**What is expected**
Print every line of the data below without changing a single character.

** begin Listed records **

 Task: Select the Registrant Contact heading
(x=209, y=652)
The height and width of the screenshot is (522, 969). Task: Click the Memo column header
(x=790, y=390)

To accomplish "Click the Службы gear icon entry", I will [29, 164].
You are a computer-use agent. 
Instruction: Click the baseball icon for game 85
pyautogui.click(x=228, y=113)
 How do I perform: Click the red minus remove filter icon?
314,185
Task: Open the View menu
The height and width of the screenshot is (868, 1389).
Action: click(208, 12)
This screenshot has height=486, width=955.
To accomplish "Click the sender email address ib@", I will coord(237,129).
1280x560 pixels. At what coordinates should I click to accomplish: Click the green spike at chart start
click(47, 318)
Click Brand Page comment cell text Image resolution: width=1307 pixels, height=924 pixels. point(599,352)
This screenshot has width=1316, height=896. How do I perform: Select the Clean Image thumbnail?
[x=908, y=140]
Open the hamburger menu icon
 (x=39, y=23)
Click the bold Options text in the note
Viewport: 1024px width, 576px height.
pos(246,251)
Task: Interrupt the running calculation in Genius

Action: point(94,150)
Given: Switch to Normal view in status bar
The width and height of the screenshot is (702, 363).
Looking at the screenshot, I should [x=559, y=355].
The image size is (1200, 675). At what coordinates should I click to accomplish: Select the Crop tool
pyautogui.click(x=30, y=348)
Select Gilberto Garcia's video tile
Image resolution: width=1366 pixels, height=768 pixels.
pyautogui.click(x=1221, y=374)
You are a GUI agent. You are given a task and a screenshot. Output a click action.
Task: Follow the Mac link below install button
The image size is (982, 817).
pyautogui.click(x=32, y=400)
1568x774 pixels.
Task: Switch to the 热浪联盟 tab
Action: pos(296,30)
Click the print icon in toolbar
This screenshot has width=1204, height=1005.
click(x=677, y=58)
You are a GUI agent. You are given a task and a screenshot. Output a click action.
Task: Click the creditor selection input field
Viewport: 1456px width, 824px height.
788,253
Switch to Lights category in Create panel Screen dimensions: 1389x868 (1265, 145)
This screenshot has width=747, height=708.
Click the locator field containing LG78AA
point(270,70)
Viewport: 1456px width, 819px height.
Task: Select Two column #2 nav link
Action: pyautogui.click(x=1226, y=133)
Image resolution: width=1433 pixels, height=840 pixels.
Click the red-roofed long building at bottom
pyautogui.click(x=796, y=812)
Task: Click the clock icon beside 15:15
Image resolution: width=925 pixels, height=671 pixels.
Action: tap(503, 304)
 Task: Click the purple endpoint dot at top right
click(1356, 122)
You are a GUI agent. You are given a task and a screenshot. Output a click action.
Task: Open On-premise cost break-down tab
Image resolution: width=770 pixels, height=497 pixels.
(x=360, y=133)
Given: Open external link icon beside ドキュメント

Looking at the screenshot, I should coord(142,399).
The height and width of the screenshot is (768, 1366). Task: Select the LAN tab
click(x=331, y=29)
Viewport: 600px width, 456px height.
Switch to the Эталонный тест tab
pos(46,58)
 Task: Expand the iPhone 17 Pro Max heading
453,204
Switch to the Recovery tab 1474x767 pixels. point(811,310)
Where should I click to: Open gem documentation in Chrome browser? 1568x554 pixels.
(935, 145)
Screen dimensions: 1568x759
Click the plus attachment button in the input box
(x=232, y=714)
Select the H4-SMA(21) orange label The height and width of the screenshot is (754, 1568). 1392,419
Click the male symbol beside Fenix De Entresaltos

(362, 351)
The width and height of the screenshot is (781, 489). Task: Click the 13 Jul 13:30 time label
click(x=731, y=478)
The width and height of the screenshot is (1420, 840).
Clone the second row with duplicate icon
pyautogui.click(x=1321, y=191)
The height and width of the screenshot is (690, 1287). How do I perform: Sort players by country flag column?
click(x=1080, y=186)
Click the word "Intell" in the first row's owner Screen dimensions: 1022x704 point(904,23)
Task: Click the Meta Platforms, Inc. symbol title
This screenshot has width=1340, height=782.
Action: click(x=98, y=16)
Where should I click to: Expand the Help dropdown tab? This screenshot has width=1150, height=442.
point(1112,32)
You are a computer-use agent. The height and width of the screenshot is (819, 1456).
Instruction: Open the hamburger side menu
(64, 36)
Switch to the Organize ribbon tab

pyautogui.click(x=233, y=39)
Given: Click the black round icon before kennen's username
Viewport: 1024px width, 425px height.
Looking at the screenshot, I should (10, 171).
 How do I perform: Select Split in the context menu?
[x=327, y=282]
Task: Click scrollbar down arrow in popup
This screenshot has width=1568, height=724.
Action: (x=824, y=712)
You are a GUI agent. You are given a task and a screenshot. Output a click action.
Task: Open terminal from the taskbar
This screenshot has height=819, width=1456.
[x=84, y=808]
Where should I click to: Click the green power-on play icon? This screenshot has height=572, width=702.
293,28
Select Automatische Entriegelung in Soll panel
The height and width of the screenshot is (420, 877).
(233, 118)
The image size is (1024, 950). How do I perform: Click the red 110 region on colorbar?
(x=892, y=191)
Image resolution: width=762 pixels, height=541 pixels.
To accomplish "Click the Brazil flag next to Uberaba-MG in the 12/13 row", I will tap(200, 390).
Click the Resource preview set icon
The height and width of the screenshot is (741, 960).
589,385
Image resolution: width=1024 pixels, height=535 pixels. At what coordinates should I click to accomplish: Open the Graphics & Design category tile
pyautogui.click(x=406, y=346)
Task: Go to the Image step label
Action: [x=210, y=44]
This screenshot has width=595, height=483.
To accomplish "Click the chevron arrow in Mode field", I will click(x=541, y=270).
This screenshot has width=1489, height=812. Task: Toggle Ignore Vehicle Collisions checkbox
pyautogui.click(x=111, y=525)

** end Listed records **

**Correct output**
 Task: Select the Registrant Contact heading
(x=209, y=652)
The height and width of the screenshot is (522, 969). Task: Click the Memo column header
(x=790, y=390)

To accomplish "Click the Службы gear icon entry", I will [29, 164].
You are a computer-use agent. 
Instruction: Click the baseball icon for game 85
pyautogui.click(x=228, y=113)
 How do I perform: Click the red minus remove filter icon?
314,185
Task: Open the View menu
The height and width of the screenshot is (868, 1389).
Action: click(208, 12)
This screenshot has height=486, width=955.
To accomplish "Click the sender email address ib@", I will coord(237,129).
1280x560 pixels. At what coordinates should I click to accomplish: Click the green spike at chart start
click(47, 318)
Click Brand Page comment cell text Image resolution: width=1307 pixels, height=924 pixels. point(599,352)
This screenshot has width=1316, height=896. How do I perform: Select the Clean Image thumbnail?
[x=908, y=140]
Open the hamburger menu icon
 (x=39, y=23)
Click the bold Options text in the note
Viewport: 1024px width, 576px height.
pos(246,251)
Task: Interrupt the running calculation in Genius

Action: point(94,150)
Given: Switch to Normal view in status bar
The width and height of the screenshot is (702, 363).
Looking at the screenshot, I should [x=559, y=355].
The image size is (1200, 675). At what coordinates should I click to accomplish: Select the Crop tool
pyautogui.click(x=30, y=348)
Select Gilberto Garcia's video tile
Image resolution: width=1366 pixels, height=768 pixels.
pyautogui.click(x=1221, y=374)
You are a GUI agent. You are given a task and a screenshot. Output a click action.
Task: Follow the Mac link below install button
The image size is (982, 817).
pyautogui.click(x=32, y=400)
1568x774 pixels.
Task: Switch to the 热浪联盟 tab
Action: pos(296,30)
Click the print icon in toolbar
This screenshot has width=1204, height=1005.
click(x=677, y=58)
You are a GUI agent. You are given a task and a screenshot. Output a click action.
Task: Click the creditor selection input field
Viewport: 1456px width, 824px height.
788,253
Switch to Lights category in Create panel Screen dimensions: 1389x868 (1265, 145)
This screenshot has width=747, height=708.
Click the locator field containing LG78AA
point(270,70)
Viewport: 1456px width, 819px height.
Task: Select Two column #2 nav link
Action: pyautogui.click(x=1226, y=133)
Image resolution: width=1433 pixels, height=840 pixels.
Click the red-roofed long building at bottom
pyautogui.click(x=796, y=812)
Task: Click the clock icon beside 15:15
Image resolution: width=925 pixels, height=671 pixels.
Action: tap(503, 304)
 Task: Click the purple endpoint dot at top right
click(1356, 122)
You are a GUI agent. You are given a task and a screenshot. Output a click action.
Task: Open On-premise cost break-down tab
Image resolution: width=770 pixels, height=497 pixels.
(x=360, y=133)
Given: Open external link icon beside ドキュメント

Looking at the screenshot, I should coord(142,399).
The height and width of the screenshot is (768, 1366). Task: Select the LAN tab
click(x=331, y=29)
Viewport: 600px width, 456px height.
Switch to the Эталонный тест tab
pos(46,58)
 Task: Expand the iPhone 17 Pro Max heading
453,204
Switch to the Recovery tab 1474x767 pixels. point(811,310)
Where should I click to: Open gem documentation in Chrome browser? 1568x554 pixels.
(935, 145)
Screen dimensions: 1568x759
Click the plus attachment button in the input box
(x=232, y=714)
Select the H4-SMA(21) orange label The height and width of the screenshot is (754, 1568). 1392,419
Click the male symbol beside Fenix De Entresaltos

(362, 351)
The width and height of the screenshot is (781, 489). Task: Click the 13 Jul 13:30 time label
click(x=731, y=478)
The width and height of the screenshot is (1420, 840).
Clone the second row with duplicate icon
pyautogui.click(x=1321, y=191)
The height and width of the screenshot is (690, 1287). How do I perform: Sort players by country flag column?
click(x=1080, y=186)
Click the word "Intell" in the first row's owner Screen dimensions: 1022x704 point(904,23)
Task: Click the Meta Platforms, Inc. symbol title
This screenshot has width=1340, height=782.
Action: click(x=98, y=16)
Where should I click to: Expand the Help dropdown tab? This screenshot has width=1150, height=442.
point(1112,32)
You are a computer-use agent. The height and width of the screenshot is (819, 1456).
Instruction: Open the hamburger side menu
(64, 36)
Switch to the Organize ribbon tab

pyautogui.click(x=233, y=39)
Given: Click the black round icon before kennen's username
Viewport: 1024px width, 425px height.
Looking at the screenshot, I should (10, 171).
 How do I perform: Select Split in the context menu?
[x=327, y=282]
Task: Click scrollbar down arrow in popup
This screenshot has width=1568, height=724.
Action: (x=824, y=712)
You are a GUI agent. You are given a task and a screenshot. Output a click action.
Task: Open terminal from the taskbar
This screenshot has height=819, width=1456.
[x=84, y=808]
Where should I click to: Click the green power-on play icon? This screenshot has height=572, width=702.
293,28
Select Automatische Entriegelung in Soll panel
The height and width of the screenshot is (420, 877).
(233, 118)
The image size is (1024, 950). How do I perform: Click the red 110 region on colorbar?
(x=892, y=191)
Image resolution: width=762 pixels, height=541 pixels.
To accomplish "Click the Brazil flag next to Uberaba-MG in the 12/13 row", I will tap(200, 390).
Click the Resource preview set icon
The height and width of the screenshot is (741, 960).
589,385
Image resolution: width=1024 pixels, height=535 pixels. At what coordinates should I click to accomplish: Open the Graphics & Design category tile
pyautogui.click(x=406, y=346)
Task: Go to the Image step label
Action: [x=210, y=44]
This screenshot has width=595, height=483.
To accomplish "Click the chevron arrow in Mode field", I will click(x=541, y=270).
This screenshot has width=1489, height=812. Task: Toggle Ignore Vehicle Collisions checkbox
pyautogui.click(x=111, y=525)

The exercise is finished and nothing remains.